### Prompt:
With the images removed, write out each record exactly as given.

### Data for analysis:
..........

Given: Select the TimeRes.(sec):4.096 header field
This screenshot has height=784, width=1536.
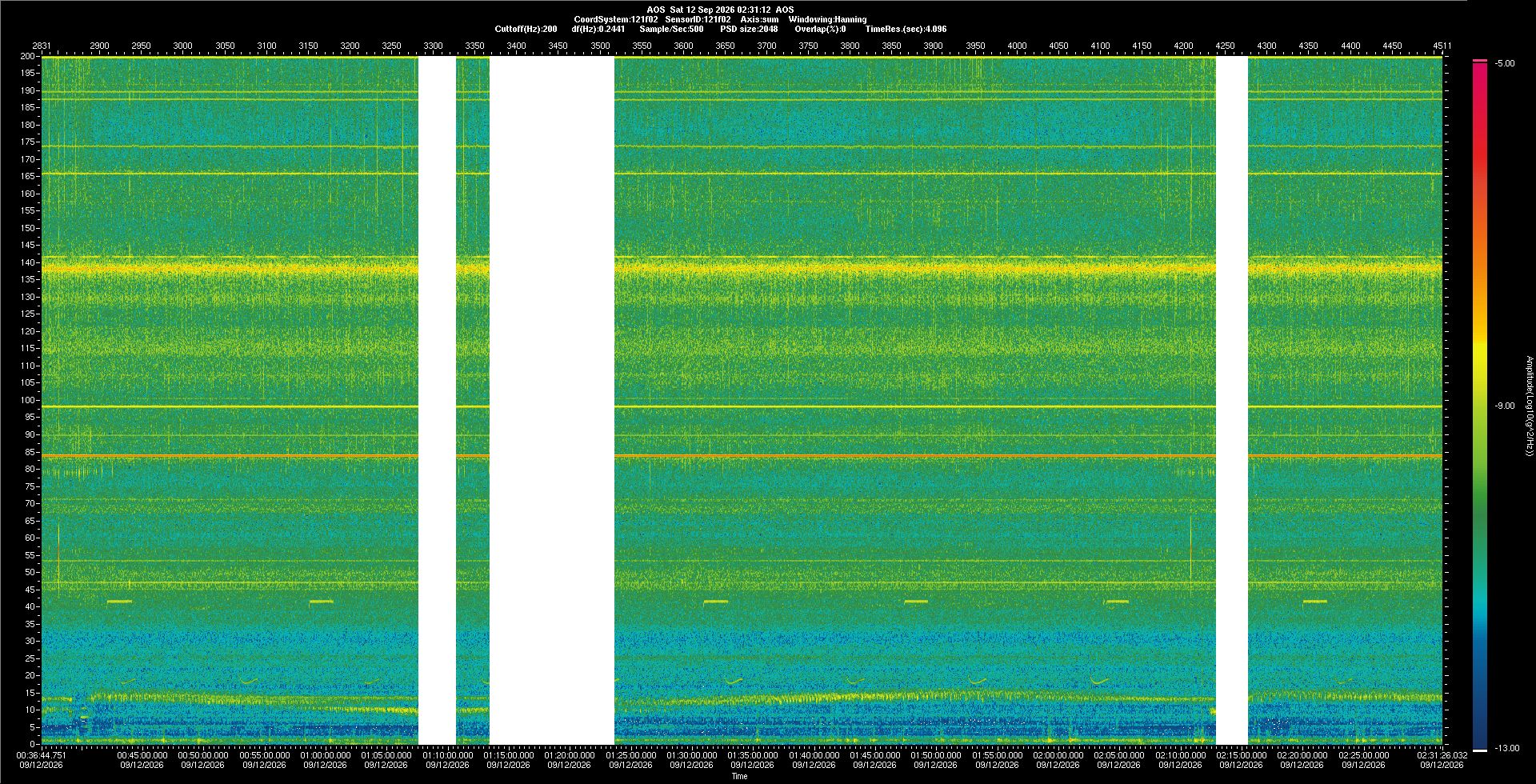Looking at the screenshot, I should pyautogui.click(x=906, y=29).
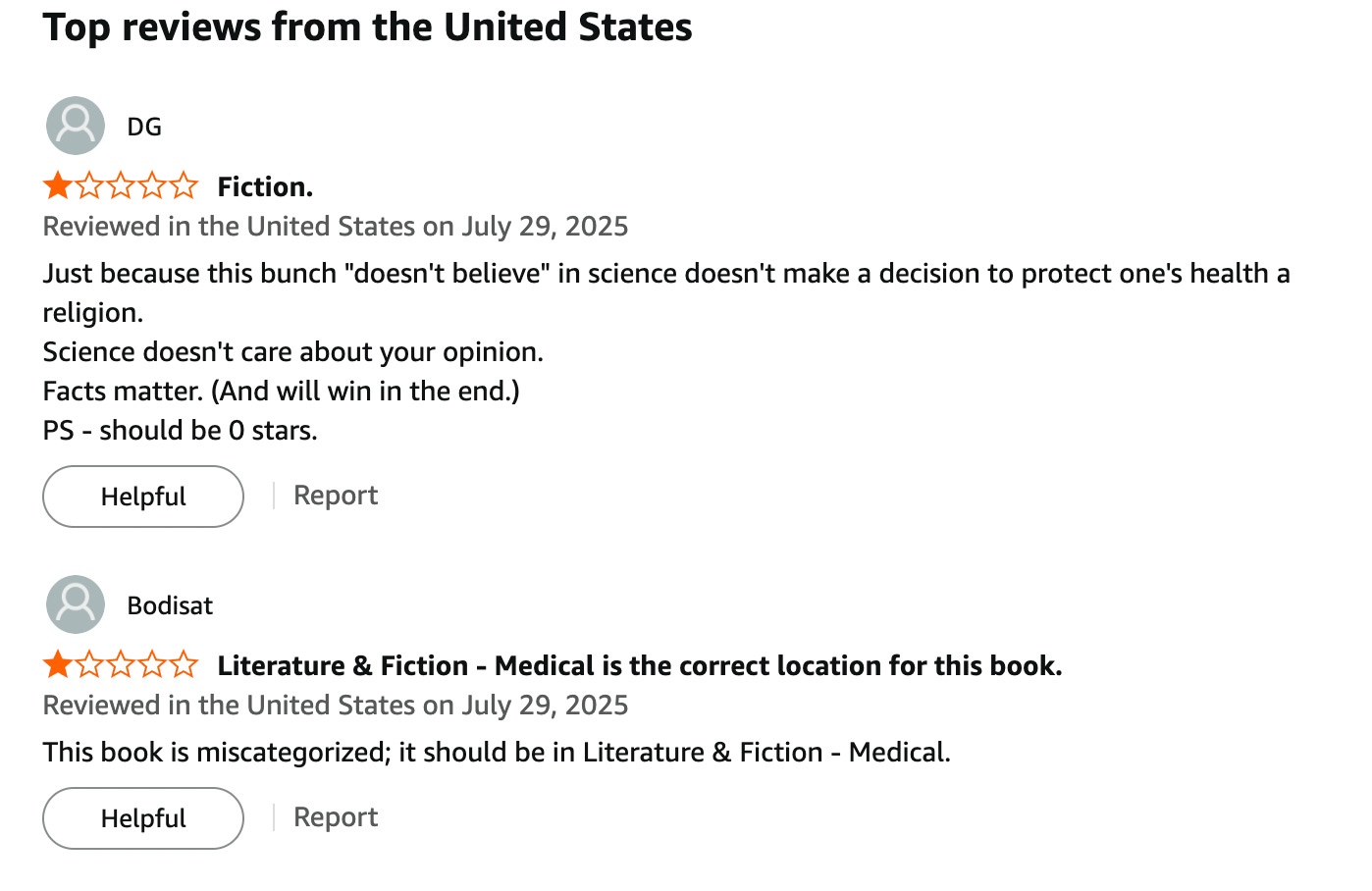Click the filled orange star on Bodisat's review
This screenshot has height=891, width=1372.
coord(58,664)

..........

### Output below:
Given: Select the TimeRes.(sec):4.096 header field
This screenshot has height=784, width=1536.
Looking at the screenshot, I should pyautogui.click(x=906, y=29).
Click the filled orange star on Bodisat's review
This screenshot has height=891, width=1372.
coord(58,664)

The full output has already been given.